**GOAL OF THE EXERCISE:** What is needed is a faithful copy of all the records.

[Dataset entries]
┏━━

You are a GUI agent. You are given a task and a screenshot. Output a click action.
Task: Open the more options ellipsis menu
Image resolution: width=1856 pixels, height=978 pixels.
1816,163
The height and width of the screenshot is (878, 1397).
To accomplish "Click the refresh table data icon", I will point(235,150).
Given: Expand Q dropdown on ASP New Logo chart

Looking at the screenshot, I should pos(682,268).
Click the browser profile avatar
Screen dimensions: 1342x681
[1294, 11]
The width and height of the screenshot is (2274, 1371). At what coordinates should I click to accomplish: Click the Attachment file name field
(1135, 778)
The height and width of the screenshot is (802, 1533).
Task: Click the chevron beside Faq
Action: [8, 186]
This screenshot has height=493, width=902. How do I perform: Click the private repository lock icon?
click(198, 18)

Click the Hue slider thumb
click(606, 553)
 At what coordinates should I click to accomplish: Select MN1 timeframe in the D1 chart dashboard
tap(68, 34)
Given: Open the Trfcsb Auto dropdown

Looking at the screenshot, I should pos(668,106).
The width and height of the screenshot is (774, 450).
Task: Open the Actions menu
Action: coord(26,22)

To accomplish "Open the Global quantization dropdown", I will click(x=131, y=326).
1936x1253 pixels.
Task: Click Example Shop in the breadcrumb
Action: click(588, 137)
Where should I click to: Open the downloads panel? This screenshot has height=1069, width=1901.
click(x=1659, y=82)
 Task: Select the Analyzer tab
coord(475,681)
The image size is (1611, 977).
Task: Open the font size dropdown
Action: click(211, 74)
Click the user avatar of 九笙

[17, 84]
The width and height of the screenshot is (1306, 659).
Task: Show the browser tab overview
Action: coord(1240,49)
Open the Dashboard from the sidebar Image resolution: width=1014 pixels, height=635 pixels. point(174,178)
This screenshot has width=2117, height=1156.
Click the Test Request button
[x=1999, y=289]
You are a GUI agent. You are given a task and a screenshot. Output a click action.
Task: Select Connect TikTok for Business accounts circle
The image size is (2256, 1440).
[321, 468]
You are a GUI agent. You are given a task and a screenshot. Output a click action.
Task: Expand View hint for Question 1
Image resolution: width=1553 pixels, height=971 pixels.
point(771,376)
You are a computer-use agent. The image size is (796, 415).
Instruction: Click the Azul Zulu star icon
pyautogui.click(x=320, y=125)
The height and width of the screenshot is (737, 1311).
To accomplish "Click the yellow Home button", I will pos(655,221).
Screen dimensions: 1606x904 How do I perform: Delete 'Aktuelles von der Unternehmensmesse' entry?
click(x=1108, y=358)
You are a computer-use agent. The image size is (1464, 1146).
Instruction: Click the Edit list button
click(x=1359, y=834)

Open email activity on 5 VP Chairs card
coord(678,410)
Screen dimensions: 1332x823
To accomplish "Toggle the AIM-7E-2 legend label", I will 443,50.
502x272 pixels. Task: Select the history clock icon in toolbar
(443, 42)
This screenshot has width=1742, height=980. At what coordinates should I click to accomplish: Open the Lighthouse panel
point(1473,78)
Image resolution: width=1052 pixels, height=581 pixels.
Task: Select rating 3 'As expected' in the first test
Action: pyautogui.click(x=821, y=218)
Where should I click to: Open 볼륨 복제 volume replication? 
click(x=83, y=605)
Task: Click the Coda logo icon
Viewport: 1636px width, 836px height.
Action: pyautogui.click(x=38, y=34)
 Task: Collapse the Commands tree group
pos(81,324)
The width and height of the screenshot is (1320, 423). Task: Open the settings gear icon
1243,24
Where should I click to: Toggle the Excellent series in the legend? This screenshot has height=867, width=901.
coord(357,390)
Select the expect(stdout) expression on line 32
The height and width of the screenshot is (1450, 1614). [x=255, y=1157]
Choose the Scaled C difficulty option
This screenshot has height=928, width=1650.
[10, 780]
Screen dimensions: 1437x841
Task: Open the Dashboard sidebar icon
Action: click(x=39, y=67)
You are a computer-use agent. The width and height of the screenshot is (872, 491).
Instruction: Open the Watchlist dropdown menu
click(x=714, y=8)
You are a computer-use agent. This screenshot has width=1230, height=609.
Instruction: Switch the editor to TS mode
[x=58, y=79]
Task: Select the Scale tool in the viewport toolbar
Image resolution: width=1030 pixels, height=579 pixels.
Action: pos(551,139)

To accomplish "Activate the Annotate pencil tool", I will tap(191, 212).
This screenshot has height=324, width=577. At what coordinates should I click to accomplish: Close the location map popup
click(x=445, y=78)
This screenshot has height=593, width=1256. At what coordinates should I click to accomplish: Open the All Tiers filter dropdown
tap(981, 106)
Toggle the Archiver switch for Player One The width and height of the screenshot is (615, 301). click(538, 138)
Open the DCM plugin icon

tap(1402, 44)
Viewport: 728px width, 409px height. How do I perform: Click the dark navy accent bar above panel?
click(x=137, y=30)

┗━━

**ANSWER AREA:**
You are a GUI agent. You are given a task and a screenshot. Output a click action.
Task: Open the more options ellipsis menu
Image resolution: width=1856 pixels, height=978 pixels.
1816,163
The height and width of the screenshot is (878, 1397).
To accomplish "Click the refresh table data icon", I will point(235,150).
Given: Expand Q dropdown on ASP New Logo chart

Looking at the screenshot, I should pos(682,268).
Click the browser profile avatar
Screen dimensions: 1342x681
[1294, 11]
The width and height of the screenshot is (2274, 1371). At what coordinates should I click to accomplish: Click the Attachment file name field
(1135, 778)
The height and width of the screenshot is (802, 1533).
Task: Click the chevron beside Faq
Action: [8, 186]
This screenshot has height=493, width=902. How do I perform: Click the private repository lock icon?
click(198, 18)

Click the Hue slider thumb
click(606, 553)
 At what coordinates should I click to accomplish: Select MN1 timeframe in the D1 chart dashboard
tap(68, 34)
Given: Open the Trfcsb Auto dropdown

Looking at the screenshot, I should pos(668,106).
The width and height of the screenshot is (774, 450).
Task: Open the Actions menu
Action: coord(26,22)

To accomplish "Open the Global quantization dropdown", I will click(x=131, y=326).
1936x1253 pixels.
Task: Click Example Shop in the breadcrumb
Action: click(588, 137)
Where should I click to: Open the downloads panel? This screenshot has height=1069, width=1901.
click(x=1659, y=82)
 Task: Select the Analyzer tab
coord(475,681)
The image size is (1611, 977).
Task: Open the font size dropdown
Action: click(211, 74)
Click the user avatar of 九笙

[17, 84]
The width and height of the screenshot is (1306, 659).
Task: Show the browser tab overview
Action: coord(1240,49)
Open the Dashboard from the sidebar Image resolution: width=1014 pixels, height=635 pixels. point(174,178)
This screenshot has width=2117, height=1156.
Click the Test Request button
[x=1999, y=289]
You are a GUI agent. You are given a task and a screenshot. Output a click action.
Task: Select Connect TikTok for Business accounts circle
The image size is (2256, 1440).
[321, 468]
You are a GUI agent. You are given a task and a screenshot. Output a click action.
Task: Expand View hint for Question 1
Image resolution: width=1553 pixels, height=971 pixels.
point(771,376)
You are a computer-use agent. The image size is (796, 415).
Instruction: Click the Azul Zulu star icon
pyautogui.click(x=320, y=125)
The height and width of the screenshot is (737, 1311).
To accomplish "Click the yellow Home button", I will pos(655,221).
Screen dimensions: 1606x904 How do I perform: Delete 'Aktuelles von der Unternehmensmesse' entry?
click(x=1108, y=358)
You are a computer-use agent. The image size is (1464, 1146).
Instruction: Click the Edit list button
click(x=1359, y=834)

Open email activity on 5 VP Chairs card
coord(678,410)
Screen dimensions: 1332x823
To accomplish "Toggle the AIM-7E-2 legend label", I will 443,50.
502x272 pixels. Task: Select the history clock icon in toolbar
(443, 42)
This screenshot has width=1742, height=980. At what coordinates should I click to accomplish: Open the Lighthouse panel
point(1473,78)
Image resolution: width=1052 pixels, height=581 pixels.
Task: Select rating 3 'As expected' in the first test
Action: pyautogui.click(x=821, y=218)
Where should I click to: Open 볼륨 복제 volume replication? 
click(x=83, y=605)
Task: Click the Coda logo icon
Viewport: 1636px width, 836px height.
Action: pyautogui.click(x=38, y=34)
 Task: Collapse the Commands tree group
pos(81,324)
The width and height of the screenshot is (1320, 423). Task: Open the settings gear icon
1243,24
Where should I click to: Toggle the Excellent series in the legend? This screenshot has height=867, width=901.
coord(357,390)
Select the expect(stdout) expression on line 32
The height and width of the screenshot is (1450, 1614). [x=255, y=1157]
Choose the Scaled C difficulty option
This screenshot has height=928, width=1650.
[10, 780]
Screen dimensions: 1437x841
Task: Open the Dashboard sidebar icon
Action: click(x=39, y=67)
You are a computer-use agent. The width and height of the screenshot is (872, 491).
Instruction: Open the Watchlist dropdown menu
click(x=714, y=8)
You are a computer-use agent. This screenshot has width=1230, height=609.
Instruction: Switch the editor to TS mode
[x=58, y=79]
Task: Select the Scale tool in the viewport toolbar
Image resolution: width=1030 pixels, height=579 pixels.
Action: pos(551,139)

To accomplish "Activate the Annotate pencil tool", I will tap(191, 212).
This screenshot has height=324, width=577. At what coordinates should I click to accomplish: Close the location map popup
click(x=445, y=78)
This screenshot has height=593, width=1256. At what coordinates should I click to accomplish: Open the All Tiers filter dropdown
tap(981, 106)
Toggle the Archiver switch for Player One The width and height of the screenshot is (615, 301). click(538, 138)
Open the DCM plugin icon

tap(1402, 44)
Viewport: 728px width, 409px height. How do I perform: Click the dark navy accent bar above panel?
click(x=137, y=30)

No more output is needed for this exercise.